* Requirement
Where a line below has the string "using" in it, include it in the count, and give that count alone.

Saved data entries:
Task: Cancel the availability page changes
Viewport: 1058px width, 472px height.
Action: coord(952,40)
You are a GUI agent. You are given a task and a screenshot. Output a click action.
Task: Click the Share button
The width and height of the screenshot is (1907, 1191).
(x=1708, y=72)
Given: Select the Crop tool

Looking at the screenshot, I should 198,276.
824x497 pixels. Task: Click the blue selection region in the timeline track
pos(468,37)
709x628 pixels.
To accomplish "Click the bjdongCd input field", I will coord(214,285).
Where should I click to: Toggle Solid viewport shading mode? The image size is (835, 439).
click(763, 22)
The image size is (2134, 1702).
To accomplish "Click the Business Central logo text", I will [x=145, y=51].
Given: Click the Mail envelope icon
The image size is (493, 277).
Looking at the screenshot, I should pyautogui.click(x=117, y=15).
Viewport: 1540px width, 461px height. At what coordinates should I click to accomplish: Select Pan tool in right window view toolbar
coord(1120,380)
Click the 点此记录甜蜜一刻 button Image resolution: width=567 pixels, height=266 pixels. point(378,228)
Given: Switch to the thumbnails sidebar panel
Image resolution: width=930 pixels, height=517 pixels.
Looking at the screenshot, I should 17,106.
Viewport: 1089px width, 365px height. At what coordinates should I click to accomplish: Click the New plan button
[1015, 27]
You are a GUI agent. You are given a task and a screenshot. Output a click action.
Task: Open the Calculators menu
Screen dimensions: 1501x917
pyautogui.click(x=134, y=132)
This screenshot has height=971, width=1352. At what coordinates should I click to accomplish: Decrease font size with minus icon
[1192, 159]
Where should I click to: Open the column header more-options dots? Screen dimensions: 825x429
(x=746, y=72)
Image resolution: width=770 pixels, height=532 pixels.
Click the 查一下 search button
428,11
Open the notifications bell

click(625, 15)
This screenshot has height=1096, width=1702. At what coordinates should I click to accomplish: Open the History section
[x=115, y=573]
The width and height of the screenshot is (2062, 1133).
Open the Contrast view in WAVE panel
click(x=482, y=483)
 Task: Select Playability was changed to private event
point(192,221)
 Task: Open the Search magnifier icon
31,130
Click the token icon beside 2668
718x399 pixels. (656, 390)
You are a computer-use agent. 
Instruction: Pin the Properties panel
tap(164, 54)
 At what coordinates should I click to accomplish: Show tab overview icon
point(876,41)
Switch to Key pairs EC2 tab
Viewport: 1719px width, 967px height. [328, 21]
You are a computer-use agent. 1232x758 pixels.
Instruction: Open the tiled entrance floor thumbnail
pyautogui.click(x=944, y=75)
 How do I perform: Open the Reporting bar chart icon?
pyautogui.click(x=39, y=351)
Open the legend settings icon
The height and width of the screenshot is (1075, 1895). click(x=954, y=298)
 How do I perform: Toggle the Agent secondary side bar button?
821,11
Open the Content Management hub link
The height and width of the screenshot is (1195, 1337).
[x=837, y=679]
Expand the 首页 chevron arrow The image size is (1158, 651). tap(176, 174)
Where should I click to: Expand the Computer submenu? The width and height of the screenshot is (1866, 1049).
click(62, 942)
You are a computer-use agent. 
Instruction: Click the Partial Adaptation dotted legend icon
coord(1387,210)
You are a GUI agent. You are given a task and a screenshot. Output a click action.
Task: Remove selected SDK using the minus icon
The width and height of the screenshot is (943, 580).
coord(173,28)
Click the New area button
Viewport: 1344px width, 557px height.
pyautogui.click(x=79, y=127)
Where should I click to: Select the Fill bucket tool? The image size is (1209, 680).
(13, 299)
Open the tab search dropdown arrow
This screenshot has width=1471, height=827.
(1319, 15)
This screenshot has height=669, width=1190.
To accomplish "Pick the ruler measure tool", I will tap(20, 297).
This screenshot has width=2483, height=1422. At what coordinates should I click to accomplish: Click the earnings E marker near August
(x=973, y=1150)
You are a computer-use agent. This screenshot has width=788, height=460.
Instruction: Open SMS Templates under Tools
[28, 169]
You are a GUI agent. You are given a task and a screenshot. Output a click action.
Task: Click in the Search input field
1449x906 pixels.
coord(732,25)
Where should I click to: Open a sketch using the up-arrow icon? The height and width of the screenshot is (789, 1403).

* Exercise solution
2